The New York-based Transgender Legal Defense and Education Fund announced the ruling in favor of Coy Mathis on Sunday. Lawyers plan to explain the ruling Monday in Denver.
The group filed the complaint on behalf of Kathryn and Jeremy Mathis claiming that the first-grader had been discriminated against at Eagleside Elementary School in Fountain, near Colorado Springs. Fountain-Fort Carson School District 8 has declined to discuss the case, but Coy's parents said they were told in December that she had to either use the bathroom in the teachers' lounge or one in the nurse's office after the holiday break. The Mathises feared going along with that would stigmatize Coy and open her up to bullying.

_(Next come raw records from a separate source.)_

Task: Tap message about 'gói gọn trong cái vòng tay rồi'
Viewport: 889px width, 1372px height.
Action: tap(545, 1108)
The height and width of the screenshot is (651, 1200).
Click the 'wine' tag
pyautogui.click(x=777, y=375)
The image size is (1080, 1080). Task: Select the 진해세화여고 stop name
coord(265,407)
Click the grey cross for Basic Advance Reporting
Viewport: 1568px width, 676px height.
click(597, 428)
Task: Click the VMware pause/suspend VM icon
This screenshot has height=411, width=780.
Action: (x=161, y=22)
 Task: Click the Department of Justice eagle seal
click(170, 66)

She was homeschooled for the rest of the school year as the complaint was considered.
School districts in many states, including Colorado, have enacted policies that allow transgender students to use the bathroom of the gender with which they identify. Sixteen states, including Colorado, have anti-discrimination laws that include protections for transgender people.
The Mathises said Coy, a triplet, showed an early preference for things associated with girls. At 5 months, she took a pink blanket meant for her sister Lily. Later, she showed little interest in toy cars and boy clothes with pictures of sports, monsters and dinosaurs on them. She refused to leave the house if she had to wear boy clothes and became depressed and withdrawn, telling her parents at one point that she wanted to get "fixed" by doctor.
They said they later learned she had gender identity disorder - a condition in which someone identifies as the opposite gender. The Mathises said they decided to help Coy live as a girl and she came out of her shell.